> **THE PROBLEM**: Check each statement against the Zugzwang passage below: (a) the tool converts the metadata of PGN files into a database file; (b) the Lichess database held over 368 million games as of July 2018; (c) the Lichess format is entirely different from standard PGN formats. Answer yes or no for each, quoting the words of the passage that decide it.

> **PASSAGE**:
####################

Gem License

Zugzwang

Lightweight CLI for converting the metadata of PGN files from Lichess' game database to a database file, using lazy file enumerators for optimizing the conversion of large PGN files with millions of chess games.

PGN files

PGN (Post-Game Notation) files are plain-text files that provide records of chess games along with their metadata.

Lichess PGN format

The extensive game database provided by Lichess (over 368 million games as of July 2018) uses the following format for each game of within their PGN files.

This format is essentially the same as standard PGN formats, but with a few differences. Particularly with the game record and some of the metadata fields.

####################

> **PROVIDED MATERIAL**:
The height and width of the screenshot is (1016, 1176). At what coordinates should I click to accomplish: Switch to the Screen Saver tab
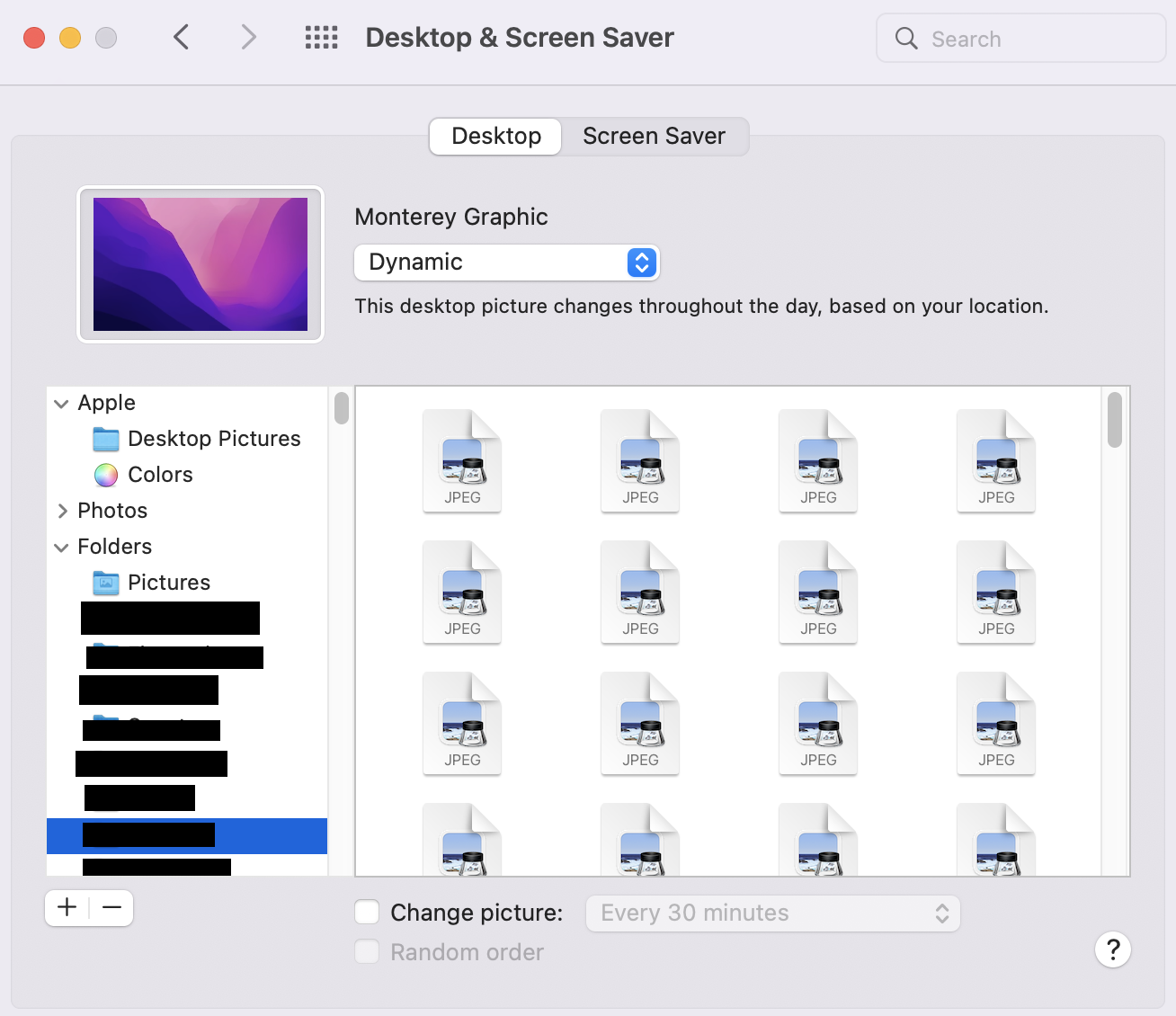click(x=654, y=136)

####################

> **THE RESPONSE**:
(a) Yes: "converting the metadata of PGN files from Lichess' game database to a database file"
(b) Yes: "over 368 million games as of July 2018"
(c) No: "This format is essentially the same as standard PGN formats, but with a few differences."